**Assignment:** Which lines belong in the answer? Exactly those from the line containing "Besturing (149) (70, 1046)" through the last line of the records below, repeated as written.

[Data records — start]

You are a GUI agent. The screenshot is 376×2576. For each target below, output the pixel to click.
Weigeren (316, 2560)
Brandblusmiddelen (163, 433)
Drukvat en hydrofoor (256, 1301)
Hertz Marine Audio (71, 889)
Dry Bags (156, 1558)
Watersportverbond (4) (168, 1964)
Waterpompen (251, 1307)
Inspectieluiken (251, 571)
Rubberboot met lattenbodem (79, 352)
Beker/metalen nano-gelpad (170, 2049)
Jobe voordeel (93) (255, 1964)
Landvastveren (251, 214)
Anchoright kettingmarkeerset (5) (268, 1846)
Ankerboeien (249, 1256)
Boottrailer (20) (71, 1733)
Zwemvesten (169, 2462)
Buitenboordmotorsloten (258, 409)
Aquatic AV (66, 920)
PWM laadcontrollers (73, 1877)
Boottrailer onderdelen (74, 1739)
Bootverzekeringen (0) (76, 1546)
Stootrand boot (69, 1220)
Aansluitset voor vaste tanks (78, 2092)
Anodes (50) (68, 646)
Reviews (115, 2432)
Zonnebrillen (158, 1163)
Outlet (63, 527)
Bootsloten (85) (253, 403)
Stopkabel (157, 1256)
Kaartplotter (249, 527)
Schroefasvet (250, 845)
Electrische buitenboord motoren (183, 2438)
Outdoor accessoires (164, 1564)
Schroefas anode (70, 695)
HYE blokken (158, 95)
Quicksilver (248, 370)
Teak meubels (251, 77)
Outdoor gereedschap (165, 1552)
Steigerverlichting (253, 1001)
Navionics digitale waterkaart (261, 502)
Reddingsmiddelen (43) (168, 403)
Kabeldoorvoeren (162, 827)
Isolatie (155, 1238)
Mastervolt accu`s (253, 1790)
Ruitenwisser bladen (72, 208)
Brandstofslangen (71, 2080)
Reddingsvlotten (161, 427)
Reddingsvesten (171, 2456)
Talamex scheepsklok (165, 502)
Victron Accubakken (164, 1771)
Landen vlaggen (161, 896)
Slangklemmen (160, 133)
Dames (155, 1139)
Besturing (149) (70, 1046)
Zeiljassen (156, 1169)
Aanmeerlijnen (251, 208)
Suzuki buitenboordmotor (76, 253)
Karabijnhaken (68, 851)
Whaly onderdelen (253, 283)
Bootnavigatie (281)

[Data records — finish]

**Exercise answer:**
Besturing (149) (70, 1046)
Zeiljassen (156, 1169)
Aanmeerlijnen (251, 208)
Suzuki buitenboordmotor (76, 253)
Karabijnhaken (68, 851)
Whaly onderdelen (253, 283)
Bootnavigatie (281)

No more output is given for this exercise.